Germany teems with stories of the marvellous properties of the Luckflower.

A man chances to pluck a beautiful flower, which in most instances is blue, and this he puts in his breast, or in his hat. Passing along a mountain side, he sees the rocks gape before him, and entering, he sees a beautiful lady, who bids him help himself freely to the gold which is scattered on all sides in profusion. He crams the glittering nuggets into his pockets, and is about to leave, when she calls after him, “Forget not the best!” Thinking that she means him to take more, he feels his crammed pockets, and finding that he has nothing to reproach himself with in that respect, he seeks the light of day, entirely forgetting the precious blue flower which had opened to him the rocks, and which has dropped on the ground.

As he hurries through the doorway, the rocks close upon him with a thunder-crash and cut off his heel. The mountain-side is thenceforth closed to him for ever.

Once upon a time a shepherd was driving his flock over the Ilsenstein, when, wearied with his tramp, he leaned upon his staff. Instantly the mountain opened, for in that staff was the “Springwort.” Within he saw the Princess Ilse, who bade him fill his pockets with gold. The shepherd obeyed, and was going away, when the princess exclaimed, “Forget not the best!” alluding to his staff, which lay against the wall. But he, misunderstanding her, took more gold, and the mountain clashing together, severed him in twain. In some versions of the story, it is the pale blue flower—

“The blue flower, which—Bramins say—
 Blooms nowhere but in Paradise”—
                              (Lalla Rookh)

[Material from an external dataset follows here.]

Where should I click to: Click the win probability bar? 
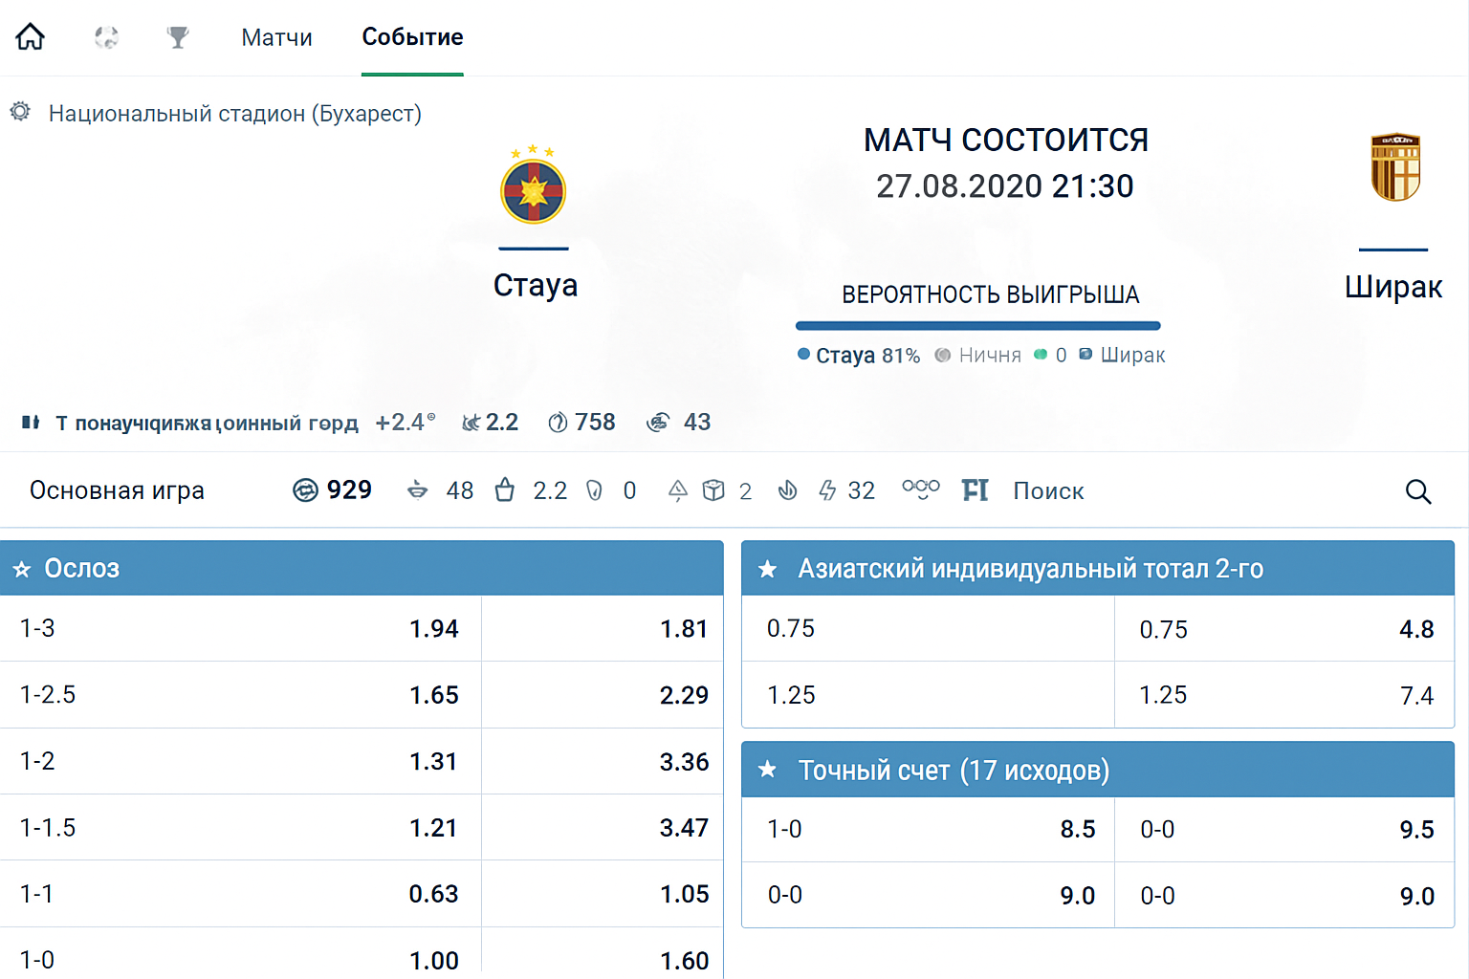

which exclaims in feeble, piteous tone, “Forget-me-not!” but its little cry is unheeded.

Thus originated the name of the beautiful little flower. When this story was forgotten, a romantic fable was invented to account for the peculiar appellation.

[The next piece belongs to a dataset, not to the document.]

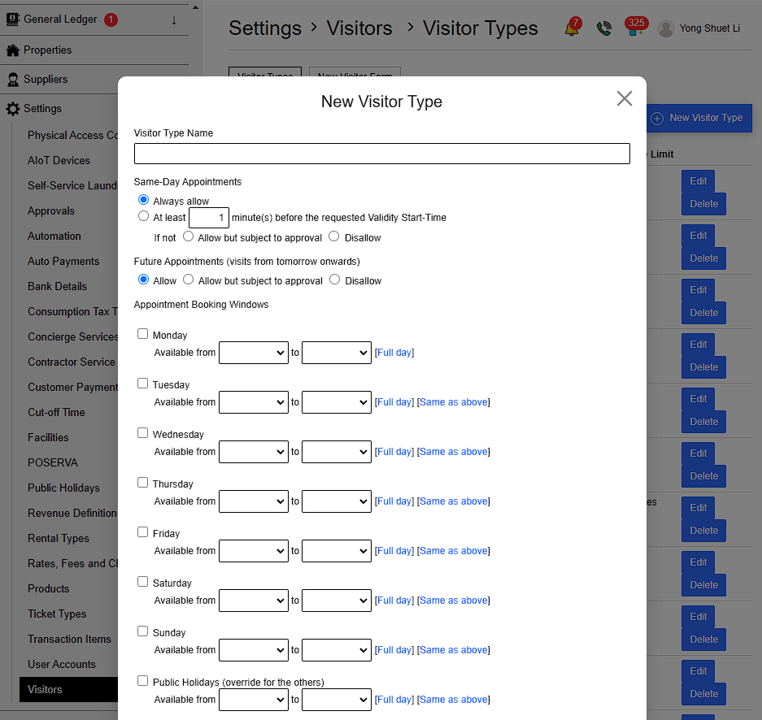Click the General Ledger down arrow icon
Viewport: 762px width, 720px height.
tap(173, 20)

In the story of Ali Baba and the Forty Thieves, it is a word, “sesame,” which makes the rocks part, and gives admission to the treasures within; and it is oblivion of the magic word which brings destruction upon the luckless wretch within. But sesame is the name of a well-known eastern plant, sesamum orientale; so that probably in the original form of the Persian tale absorbed into the Arabian Nights, a flower was employed to give admission to the mountain. But classic antiquity has also its rock-breaking plant, the saxifraga, whose tender rootlets penetrate and dissolve the hardest stones with a force for which the Ancient were unable to account.

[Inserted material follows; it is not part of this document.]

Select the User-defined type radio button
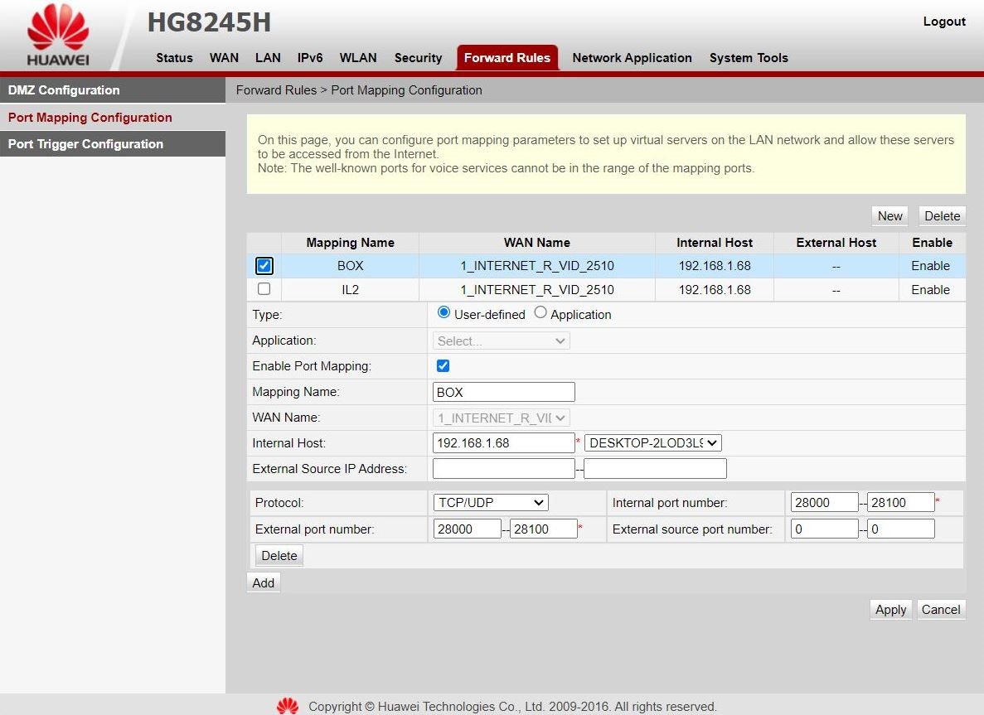[444, 313]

Isaiah, describing the desolation of the vineyard of Zion, says that “There shall come up briars and thorns” (v. 6), יחיח נלשיﬨ לשﬦיר (vii. 23: cf. also ix. 17; x. 17). And, “Upon the land of my people shall come up thorns and briars” (xxxii. 13), where שﬦיר is combined with םיצ. The word שיﬦ never stands alone, but is always joined with שﬦיר, which the LXX render ἄκανθα καί χόρτος; the word in the fifth chapter they render χέρσος ἄκανθα; that in the seventh, χέρσος and ἄκανθα; so that χέρσος is put for שﬦר, and ἄκανθα for שיﬦ. The word in the ninth chapter is ἄγρωστις ξηρά, that in the tenth, ὡσεί χόρτον τὴν ὕλην. Upon both names the translators are not agreed. Now, this word “smiris” is used by Isaiah alone as the name of a plant. The smiris, as we have seen, is a stone-breaking substance, and the same idea which is rendered in Latin by saxifraga is given in the Hebrew word used by Isaiah, so that we may take שיﬦ שﬦיר to mean saxifraga and thorn[12]. In the North, we have another object, to which are attributed the same properties as to the “Springwort” and schamir, and that is the Hand of Glory. This is the hand of a man who has been hung, and it is prepared in the following manner: wrap the hand in a piece of winding-sheet, drawing it tight, so as to squeeze out the little blood which may remain; then place it in an earthenware vessel with saltpetre, salt, and long pepper, all carefully and thoroughly powdered. Let it remain a fortnight in this pickle till it is well dried, then expose it to the sun in the dog-days, till it is completely parched, or, if the sun be not powerful enough, dry it in an oven heated with vervain and fern. Next make a candle with the fat of a hung man, virgin-wax, and Lapland sesame. Observe the use of this herb: the hand of glory is used to hold this candle when it is lighted[13]. Douster Swivel, in the “Antiquary,” adds, “You do make a candle, and put into de hand of glory at de proper hour and minute, with de proper ceremonisth; and he who seeksh for treasuresh shall find none at all!” Southey places it in the hands of the enchanter Mohareb, when he would lull to sleep Yohak, the giant guardian of the caves of Babylo He—

“From his wallet drew a human hand,
   Shrivell’d, and dry, and black;
     And fitting, as he spake,
     A taper in his hold,
 Pursued: ‘A murderer on the stake had died;
 I drove the vulture from his limbs, and lopt
 The hand that did the murder, and drew up
   The tendon strings to close its grasp;
     And in the sun and wind
   Parch’d it, nine weeks exposed.
 The taper … But not here the place to impart,
   Nor hast thou undergone the rites
   That fit thee to partake the mystery.
 Look! it burns clear, but with the air around,
   Its dead ingredients mingle deathliness[14].’”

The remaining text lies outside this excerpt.